Khalifa Haftar n'est pas Fayez al-Sarraj. L'homme fort de l'Est de la Libye (et bientôt de Tripoli aussi), le maréchal, Khalifa Haftar, a demandé à l'Europe des hélicoptères et des drones pour surveiller la frontière Sud du pays et lutter contre l'immigration.

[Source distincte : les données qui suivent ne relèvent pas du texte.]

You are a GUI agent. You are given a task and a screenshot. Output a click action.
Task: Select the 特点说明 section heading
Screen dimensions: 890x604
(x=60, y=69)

"J'ai présenté un plan en partant du principe que la Libye n'est pas le point d'arrivée mais seulement un couloir pour les migrants qui veulent aller en Europe", a déclaré le maréchal dans une interview publiée, ce vendredi, 29 septembre, dans le Corriere della Sera, après avoir été reçu à Rome et à Paris cette semaine. A Paris, il a été reçu, hier, par le ministre français des Affaires étrangères, Jean Yves Le Drian. Objectif : le pousser à appliquer le plan des Nations-Unies afin que les élections soient organisées en Libye au milieu de l'année prochaine.

Outre les équipements militaires, "Ce plan (de Haftar) prévoit la nécessité de négocier avec les pays voisins de la Libye d'où partent les migrants. Quant au contrôle des frontières Sud, mes forces peuvent fournir la main-d'oeuvre mais vous Européens devez envoyer de l'aide : drones, hélicoptères, viseurs nocturnes, véhicules...", a-t-il poursuivi. Le maréchal va, donc, s'équiper à (très) bon compte, dans sa lutte qu'il mène, quotidiennement, pour la conquête du pouvoir. L'Europe se trouve quelque peu coincée, elle qui croyait faire avaliser son plan au maréchal comme cela a été, facilement, le cas pour le premier ministre libyen, al-Sarraj.

L'ONU a imposé un embargo sur toute livraison militaire en direction de la Libye, mais, selon le maréchal Haftar, "tous les pays européens intéressés à arrêter l'immigration devraient le révoquer".

Le maréchal Haftar, qui conteste l'autorité du gouvernement d'entente nationale (GNA) basé à Tripoli, renforce, depuis plusieurs semaines, son statut d'interlocuteur indispensable pour résoudre le casse-tête libyen.
L'Italie, ancienne puissance coloniale, a été le plus important soutien en Europe du GNA de Fayez al-Sarraj, reconnu par la communauté internationale.

Mais, devant une commission parlementaire jeudi, Roberta Pinotti, ministre italienne de la Dafense, a déclaré que l'Italie ne prenait pas partie entre MM. Sarraj et Haftar (notre photo montrant les deux frères ennemis). "Nous voulons une Libye unie et pacifique et nous sommes prêts à travailler avec tous ceux qui entendent oeuvrer pacifiquement pour l'unité du pays", a-t-elle insisté.